3

I have a question about the answer provided by

@dan04. What is aligned memory allocation?

In particular, if I have something like this:

int main(){
 int num; // 4byte
 char s; // 1byte
 int *ptr;
}

If I have a 32 bit machine, do you think it would still be padding at the data by default?

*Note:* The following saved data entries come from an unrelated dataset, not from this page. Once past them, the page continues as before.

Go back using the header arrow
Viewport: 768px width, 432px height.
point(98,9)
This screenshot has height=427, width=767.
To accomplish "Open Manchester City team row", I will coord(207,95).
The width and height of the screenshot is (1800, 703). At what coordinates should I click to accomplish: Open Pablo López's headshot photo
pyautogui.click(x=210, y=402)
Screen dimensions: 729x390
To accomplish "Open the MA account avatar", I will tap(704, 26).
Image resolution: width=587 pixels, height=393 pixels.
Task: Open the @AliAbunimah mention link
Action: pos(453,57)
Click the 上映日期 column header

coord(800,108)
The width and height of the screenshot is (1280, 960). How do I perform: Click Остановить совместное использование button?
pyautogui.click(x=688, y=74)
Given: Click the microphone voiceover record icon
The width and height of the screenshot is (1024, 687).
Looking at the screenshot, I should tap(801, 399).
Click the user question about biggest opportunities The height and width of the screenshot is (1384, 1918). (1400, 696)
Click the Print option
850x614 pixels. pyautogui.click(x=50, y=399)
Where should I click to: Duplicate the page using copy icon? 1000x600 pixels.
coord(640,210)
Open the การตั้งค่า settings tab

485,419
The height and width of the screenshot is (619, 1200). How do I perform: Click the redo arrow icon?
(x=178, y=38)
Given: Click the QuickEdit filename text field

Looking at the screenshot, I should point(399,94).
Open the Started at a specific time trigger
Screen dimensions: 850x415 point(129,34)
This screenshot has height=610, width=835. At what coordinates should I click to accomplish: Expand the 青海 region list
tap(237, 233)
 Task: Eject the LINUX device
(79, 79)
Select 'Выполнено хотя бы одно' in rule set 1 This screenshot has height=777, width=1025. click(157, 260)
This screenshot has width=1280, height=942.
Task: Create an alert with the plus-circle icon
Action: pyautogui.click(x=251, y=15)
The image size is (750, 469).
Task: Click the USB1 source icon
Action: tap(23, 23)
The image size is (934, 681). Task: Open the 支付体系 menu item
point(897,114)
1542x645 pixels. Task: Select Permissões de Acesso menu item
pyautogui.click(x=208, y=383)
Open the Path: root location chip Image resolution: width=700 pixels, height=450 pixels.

In the previous question, it was asked about struct, and I am asking about variables declared in main.

update:

a = 2 bytes 
b = 4 bytes
c = 1 byte
d = 1 byte
 0 1 2 3 4 5 6 7
|a|a|b|b|b|b|c|d| bytes
| | | words
asked Nov 19, 2016 at 7:46
2
  • Pointers also need memory to be stored in. Commented Nov 19, 2016 at 9:10
  • Why do you think these variables are stored anywhere at all? These are automatic variables and they may be optimised away, or only live in registers. Moreover, if ever stored in memory, the compiler can re-order them if it deems this useful etc. Commented Nov 19, 2016 at 10:00

2 Answers 2

5

There are no rules for this. It depends on the implementation you are using. Further it may change depending on compiler options. The best you can do is to print the address of each variable. Then you can see how the memory layout is.

Something like this:

int main(void)
{
 int num; 
 char s; 
 int *ptr;
 printf("num: %p - size %zu\n", (void*)&num, sizeof num);
 printf("s : %p - size %zu\n", (void*)&s, sizeof s);
 printf("ptr: %p - size %zu\n", (void*)&ptr, sizeof ptr);
 return 0;
}

Possible output:

num: 0x7ffee97fce84 - size 4
s : 0x7ffee97fce83 - size 1
ptr: 0x7ffee97fce88 - size 8

Also notice that in case you don't take the address (&) of a variable, the compiler may optimize your code so that the variable is never put into memory at all.

In general the alignment is typically made to get the best performance out of the HW platform used. That typically imply that variables are aligned to their size or at least 4 byte aligned for variables with size greater than 4.

Update:

OP gives a specific layout example in the update and asks if that layout can/will ever happen.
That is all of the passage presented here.